Talking newspapers for blind and visually impaired people in Oxford & district
Oxtalk 'Sound Orb'

Oxtalk’s annual Autumn meeting welcomes guest presenters

November 28, 2010

At our annual Autumn meeting, held this year on the evening of Thursday 28th October at Barton Comunity Centre, we were delighted to introduce guest presenters from three organisations:

First of all Barry Reeves and Kay Sentance from Artwash outlined the history of their group of artists, who like to paint a picture, but not necessarily in the accepted sense, that they consider reflects the work of a group. Following visits to Oxtalk and to one of the listeners, Brenda Fenner, they had produced the first version of a visual and audio representation of the work of Oxtalk, which they then showed to the meeting. This was met with great interest and produced a request from listeners to visit Oxtalk’s facilities to see what happens there and how recordings are made and produced.

Then Ms Hilary Wheelton, Senior Librarian, Communities & Learning Team, gave a presentation entitled, “What next for libraries?”. Hilary reported on a review she had recently undertaken of library services to the visually impaired, part of which had been a consultation with visually impaired people on how they access information and their leisure reading, and their preferred ways of doing it. A copy of the result of the review is attached to the Minute Book.

In response to a question from Neil Stockton about sighted people using the library’s audio service free of charge, Mike Lewington, who is Chair of the UK Copyright Authority, said that this was the single biggest issue for discussion. The Publishers Association had raised it but there was a long way to go.

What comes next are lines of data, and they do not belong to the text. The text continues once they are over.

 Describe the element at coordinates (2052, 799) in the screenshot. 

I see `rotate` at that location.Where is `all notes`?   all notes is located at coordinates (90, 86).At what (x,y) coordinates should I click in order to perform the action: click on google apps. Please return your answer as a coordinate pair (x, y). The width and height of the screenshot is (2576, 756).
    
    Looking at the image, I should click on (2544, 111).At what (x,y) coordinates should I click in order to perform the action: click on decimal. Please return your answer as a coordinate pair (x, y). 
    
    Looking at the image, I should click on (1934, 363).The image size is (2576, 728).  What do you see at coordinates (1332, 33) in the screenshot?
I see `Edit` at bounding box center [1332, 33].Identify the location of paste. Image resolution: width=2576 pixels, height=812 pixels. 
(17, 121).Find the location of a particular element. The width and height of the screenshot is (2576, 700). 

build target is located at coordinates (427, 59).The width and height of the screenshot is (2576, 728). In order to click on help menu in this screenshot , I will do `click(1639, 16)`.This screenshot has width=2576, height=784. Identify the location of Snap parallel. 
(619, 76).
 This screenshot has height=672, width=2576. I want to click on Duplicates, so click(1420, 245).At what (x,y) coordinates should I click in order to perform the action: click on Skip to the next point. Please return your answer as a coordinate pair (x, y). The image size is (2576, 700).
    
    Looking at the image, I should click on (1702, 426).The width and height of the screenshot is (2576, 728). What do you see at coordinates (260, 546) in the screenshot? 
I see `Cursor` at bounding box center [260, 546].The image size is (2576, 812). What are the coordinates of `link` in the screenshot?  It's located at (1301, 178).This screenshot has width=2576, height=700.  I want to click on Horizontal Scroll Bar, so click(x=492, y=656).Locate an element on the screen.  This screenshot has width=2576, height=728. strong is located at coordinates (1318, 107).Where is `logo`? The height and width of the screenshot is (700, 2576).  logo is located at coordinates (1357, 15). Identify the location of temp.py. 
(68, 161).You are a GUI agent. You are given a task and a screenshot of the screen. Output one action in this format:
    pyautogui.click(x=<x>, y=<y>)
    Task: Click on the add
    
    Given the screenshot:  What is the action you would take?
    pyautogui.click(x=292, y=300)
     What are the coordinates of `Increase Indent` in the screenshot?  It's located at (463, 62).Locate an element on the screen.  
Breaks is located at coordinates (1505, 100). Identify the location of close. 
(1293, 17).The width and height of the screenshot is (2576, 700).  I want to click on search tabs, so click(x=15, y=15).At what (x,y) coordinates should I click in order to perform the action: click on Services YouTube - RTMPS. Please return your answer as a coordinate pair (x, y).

Brenda Fenner, a listener, mentioned that she did not like textbooks with synthetic speech but that if it became necessary to do so she would learn how to download them. She mentioned that the RNIB’s Daisy player was a very good machine and that if the reader was too slow it was possible to increase the speed without affecting the voice in any way.

Hilary mentioned that there was presently no charge for the library service but that this situation would be subject to further review.

Lastly, Mr Mike Lewington, Director of Calibre Audio Library, gave a most interesting presentation entitled “Calibre Audiio Library – how we deliver the freedom to read”. Calibre’s mission is to improve the quality of life for people with sight problems or other disabilities who cannot read print by bringing them the pleasure of reading through a free, nationwide postal service of audio books.

Although many people were still using cassettes these would soon cease to be available. Calibre went over to CDs 3-4 years ago, and the industry generally was centred on MP3 technology. USB memory sticks provided one long-term sustainable format and one type of memory stick had been accepted worldwide about two years ago. Streaming through the internet was a viable long-term option and should be available within a year. However, this was not appropriate for everyone and alternative options would always be sought.

Effective from 1 May 2010 there had been a new Copyright Licensing Agency Print Disability Licence which recognises visual impairment as a print disability. Calibre had a licence for all BBC audiobooks but this excluded downloads

Mike mentioned that Guide Dogs for the Blind were investigating a national training standard for volunteers, one aspect of which would be to train volunteers to take a visually impaired person to the library.